Task brief: From the top of the records below, return each line exactly, ending with the line that contains "Click the '--'".

[Collected data]

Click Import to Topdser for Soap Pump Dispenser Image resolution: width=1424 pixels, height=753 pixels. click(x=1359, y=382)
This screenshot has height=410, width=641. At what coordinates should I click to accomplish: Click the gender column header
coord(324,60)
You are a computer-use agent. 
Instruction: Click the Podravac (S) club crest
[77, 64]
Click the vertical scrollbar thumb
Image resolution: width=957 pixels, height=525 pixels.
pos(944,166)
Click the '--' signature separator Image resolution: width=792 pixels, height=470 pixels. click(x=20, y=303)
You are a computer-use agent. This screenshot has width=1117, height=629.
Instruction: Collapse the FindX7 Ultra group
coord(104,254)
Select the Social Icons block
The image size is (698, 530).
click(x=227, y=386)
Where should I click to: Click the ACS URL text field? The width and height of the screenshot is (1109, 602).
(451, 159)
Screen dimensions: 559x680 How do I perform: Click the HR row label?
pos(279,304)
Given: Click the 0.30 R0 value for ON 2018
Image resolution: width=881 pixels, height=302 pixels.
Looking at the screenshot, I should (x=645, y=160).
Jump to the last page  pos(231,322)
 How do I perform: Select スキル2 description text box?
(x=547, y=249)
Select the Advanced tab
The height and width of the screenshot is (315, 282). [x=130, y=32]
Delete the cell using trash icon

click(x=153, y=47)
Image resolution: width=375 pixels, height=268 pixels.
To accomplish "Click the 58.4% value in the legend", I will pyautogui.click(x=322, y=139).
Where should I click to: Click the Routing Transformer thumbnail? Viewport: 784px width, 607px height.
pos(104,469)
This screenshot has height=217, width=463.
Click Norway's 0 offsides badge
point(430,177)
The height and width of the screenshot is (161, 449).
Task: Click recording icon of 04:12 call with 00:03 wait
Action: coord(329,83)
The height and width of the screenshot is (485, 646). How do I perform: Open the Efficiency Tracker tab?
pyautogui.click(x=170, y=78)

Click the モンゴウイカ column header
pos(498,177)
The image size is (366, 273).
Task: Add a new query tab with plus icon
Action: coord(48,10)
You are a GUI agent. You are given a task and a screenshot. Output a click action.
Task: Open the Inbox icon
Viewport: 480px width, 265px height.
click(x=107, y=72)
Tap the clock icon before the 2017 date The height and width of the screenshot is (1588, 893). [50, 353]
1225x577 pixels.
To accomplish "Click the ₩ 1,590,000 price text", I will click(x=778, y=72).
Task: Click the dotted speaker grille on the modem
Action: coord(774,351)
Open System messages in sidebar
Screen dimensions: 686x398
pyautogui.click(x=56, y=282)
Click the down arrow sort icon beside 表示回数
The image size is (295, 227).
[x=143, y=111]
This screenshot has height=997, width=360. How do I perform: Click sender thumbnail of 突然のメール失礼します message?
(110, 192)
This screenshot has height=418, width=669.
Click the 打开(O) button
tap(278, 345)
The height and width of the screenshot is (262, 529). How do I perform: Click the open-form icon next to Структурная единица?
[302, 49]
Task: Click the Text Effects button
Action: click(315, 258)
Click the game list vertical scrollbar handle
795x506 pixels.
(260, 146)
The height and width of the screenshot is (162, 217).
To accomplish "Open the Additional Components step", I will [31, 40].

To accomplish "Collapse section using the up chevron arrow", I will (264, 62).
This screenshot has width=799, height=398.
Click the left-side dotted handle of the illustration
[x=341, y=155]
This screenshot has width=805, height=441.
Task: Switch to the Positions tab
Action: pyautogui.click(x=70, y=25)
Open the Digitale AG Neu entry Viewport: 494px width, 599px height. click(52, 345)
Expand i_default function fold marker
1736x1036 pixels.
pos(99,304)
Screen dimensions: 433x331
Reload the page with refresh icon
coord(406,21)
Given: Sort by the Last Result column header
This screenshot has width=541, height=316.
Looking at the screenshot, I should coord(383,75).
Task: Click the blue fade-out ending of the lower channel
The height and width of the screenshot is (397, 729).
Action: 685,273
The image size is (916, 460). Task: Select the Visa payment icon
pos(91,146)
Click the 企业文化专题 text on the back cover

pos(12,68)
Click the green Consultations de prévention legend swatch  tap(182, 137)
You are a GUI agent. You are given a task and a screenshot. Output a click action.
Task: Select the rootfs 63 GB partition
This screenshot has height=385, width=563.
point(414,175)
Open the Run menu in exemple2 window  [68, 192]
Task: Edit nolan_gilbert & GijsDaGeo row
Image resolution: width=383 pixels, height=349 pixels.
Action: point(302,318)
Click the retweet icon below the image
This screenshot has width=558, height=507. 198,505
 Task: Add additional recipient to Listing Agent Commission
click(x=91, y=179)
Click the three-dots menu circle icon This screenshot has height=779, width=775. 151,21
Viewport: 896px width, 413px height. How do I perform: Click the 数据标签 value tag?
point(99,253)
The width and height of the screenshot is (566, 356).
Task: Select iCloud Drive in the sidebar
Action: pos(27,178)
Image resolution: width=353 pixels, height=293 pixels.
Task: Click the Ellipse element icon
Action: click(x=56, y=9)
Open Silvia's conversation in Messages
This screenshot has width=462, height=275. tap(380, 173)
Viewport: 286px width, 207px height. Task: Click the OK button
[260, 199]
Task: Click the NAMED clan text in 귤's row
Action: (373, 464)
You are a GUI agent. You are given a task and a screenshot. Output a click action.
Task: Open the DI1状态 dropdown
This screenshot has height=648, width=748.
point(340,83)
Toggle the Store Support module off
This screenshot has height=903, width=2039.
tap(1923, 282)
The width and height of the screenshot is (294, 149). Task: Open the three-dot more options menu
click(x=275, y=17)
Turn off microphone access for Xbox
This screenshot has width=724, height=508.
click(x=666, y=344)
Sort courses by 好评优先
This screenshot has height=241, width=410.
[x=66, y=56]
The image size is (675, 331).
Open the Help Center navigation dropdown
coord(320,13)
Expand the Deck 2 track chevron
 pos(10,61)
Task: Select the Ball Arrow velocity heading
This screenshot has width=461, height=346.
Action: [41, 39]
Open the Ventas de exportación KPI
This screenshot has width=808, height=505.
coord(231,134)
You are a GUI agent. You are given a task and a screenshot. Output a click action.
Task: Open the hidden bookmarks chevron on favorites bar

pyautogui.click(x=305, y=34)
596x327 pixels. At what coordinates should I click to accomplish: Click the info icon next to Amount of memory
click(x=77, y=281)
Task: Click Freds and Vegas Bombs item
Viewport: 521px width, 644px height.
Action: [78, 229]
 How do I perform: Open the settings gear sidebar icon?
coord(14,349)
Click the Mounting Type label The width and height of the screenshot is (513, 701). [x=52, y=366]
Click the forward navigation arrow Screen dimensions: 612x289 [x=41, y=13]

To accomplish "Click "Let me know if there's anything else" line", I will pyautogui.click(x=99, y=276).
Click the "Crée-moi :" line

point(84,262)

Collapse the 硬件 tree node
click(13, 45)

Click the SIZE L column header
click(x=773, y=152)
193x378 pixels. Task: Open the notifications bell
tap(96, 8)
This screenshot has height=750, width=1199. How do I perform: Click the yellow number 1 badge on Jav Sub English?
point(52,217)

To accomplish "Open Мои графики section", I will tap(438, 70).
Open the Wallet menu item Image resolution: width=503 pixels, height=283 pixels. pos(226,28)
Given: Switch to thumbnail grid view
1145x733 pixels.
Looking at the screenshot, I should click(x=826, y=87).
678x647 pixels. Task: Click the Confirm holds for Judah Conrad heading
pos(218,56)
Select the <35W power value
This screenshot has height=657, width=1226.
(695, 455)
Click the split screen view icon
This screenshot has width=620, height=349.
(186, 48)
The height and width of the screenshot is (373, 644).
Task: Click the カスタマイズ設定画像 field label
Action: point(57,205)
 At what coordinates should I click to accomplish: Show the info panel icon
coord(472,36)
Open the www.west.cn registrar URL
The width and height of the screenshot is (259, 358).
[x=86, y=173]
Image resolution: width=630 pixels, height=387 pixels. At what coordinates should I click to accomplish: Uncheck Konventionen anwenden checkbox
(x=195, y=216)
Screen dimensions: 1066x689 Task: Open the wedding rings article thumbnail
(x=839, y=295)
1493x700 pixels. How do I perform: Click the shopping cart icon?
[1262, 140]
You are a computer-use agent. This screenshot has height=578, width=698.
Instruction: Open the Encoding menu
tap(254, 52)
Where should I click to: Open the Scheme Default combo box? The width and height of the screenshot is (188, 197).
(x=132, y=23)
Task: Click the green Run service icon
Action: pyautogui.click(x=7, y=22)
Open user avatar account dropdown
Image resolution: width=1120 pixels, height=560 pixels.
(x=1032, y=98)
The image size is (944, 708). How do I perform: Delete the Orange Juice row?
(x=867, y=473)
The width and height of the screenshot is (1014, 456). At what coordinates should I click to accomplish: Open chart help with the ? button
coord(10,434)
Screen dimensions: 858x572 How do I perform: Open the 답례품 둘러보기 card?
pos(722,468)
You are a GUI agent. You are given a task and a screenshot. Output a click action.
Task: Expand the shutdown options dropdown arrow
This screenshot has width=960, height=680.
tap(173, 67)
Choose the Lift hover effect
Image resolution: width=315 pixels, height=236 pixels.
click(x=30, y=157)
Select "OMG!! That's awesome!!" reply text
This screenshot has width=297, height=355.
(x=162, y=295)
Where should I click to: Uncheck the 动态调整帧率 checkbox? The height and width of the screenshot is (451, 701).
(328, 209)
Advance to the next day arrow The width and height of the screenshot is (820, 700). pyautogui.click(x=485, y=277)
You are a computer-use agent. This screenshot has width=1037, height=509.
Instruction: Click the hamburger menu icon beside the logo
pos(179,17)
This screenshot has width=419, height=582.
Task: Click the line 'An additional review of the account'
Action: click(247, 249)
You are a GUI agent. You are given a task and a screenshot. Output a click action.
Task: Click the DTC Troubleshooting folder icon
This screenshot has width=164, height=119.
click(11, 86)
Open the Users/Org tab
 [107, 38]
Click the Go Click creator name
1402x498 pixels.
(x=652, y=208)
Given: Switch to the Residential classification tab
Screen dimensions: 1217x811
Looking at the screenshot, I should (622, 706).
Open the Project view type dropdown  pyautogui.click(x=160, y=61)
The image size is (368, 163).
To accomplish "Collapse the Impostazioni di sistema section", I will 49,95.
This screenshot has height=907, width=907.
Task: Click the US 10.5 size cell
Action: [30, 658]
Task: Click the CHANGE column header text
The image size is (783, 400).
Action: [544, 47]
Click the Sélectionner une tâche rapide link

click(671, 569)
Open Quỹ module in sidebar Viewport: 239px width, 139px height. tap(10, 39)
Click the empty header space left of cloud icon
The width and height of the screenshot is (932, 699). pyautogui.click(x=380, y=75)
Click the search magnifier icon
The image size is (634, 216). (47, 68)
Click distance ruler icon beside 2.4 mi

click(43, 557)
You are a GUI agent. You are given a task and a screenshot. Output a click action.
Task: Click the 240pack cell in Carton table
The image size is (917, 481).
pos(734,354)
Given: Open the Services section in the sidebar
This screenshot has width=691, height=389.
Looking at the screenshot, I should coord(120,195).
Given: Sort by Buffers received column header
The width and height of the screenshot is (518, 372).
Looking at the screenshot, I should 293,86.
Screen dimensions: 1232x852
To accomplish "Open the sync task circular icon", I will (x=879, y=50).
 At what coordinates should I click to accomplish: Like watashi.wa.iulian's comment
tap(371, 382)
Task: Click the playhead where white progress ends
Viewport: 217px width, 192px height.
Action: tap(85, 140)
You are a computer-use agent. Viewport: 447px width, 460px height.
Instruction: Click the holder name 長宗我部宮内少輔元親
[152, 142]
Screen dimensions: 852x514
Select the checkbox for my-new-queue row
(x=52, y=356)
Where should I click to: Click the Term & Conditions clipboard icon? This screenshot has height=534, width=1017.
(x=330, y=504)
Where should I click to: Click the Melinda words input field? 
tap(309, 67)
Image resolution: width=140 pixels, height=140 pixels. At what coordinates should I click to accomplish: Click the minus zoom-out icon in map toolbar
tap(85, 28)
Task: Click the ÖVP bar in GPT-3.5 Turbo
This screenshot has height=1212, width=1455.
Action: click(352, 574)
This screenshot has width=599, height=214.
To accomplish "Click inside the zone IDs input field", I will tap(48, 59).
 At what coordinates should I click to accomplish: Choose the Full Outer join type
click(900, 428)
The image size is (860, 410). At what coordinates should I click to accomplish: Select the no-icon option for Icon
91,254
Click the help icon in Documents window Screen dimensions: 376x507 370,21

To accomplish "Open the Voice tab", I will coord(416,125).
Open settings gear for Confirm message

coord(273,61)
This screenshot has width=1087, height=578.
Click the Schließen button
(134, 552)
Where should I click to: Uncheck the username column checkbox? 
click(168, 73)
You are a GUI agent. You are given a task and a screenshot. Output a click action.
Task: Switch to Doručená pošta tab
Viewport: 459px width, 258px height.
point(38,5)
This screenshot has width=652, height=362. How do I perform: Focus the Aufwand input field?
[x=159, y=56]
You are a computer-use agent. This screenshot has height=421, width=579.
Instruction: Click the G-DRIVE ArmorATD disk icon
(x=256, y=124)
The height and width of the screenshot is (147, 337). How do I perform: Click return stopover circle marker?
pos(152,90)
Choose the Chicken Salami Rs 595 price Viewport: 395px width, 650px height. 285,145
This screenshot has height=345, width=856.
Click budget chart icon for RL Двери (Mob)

Answer section:
Click Import to Topdser for Soap Pump Dispenser Image resolution: width=1424 pixels, height=753 pixels. click(x=1359, y=382)
This screenshot has height=410, width=641. At what coordinates should I click to accomplish: Click the gender column header
coord(324,60)
You are a computer-use agent. 
Instruction: Click the Podravac (S) club crest
[77, 64]
Click the vertical scrollbar thumb
Image resolution: width=957 pixels, height=525 pixels.
pos(944,166)
Click the '--' signature separator Image resolution: width=792 pixels, height=470 pixels. click(x=20, y=303)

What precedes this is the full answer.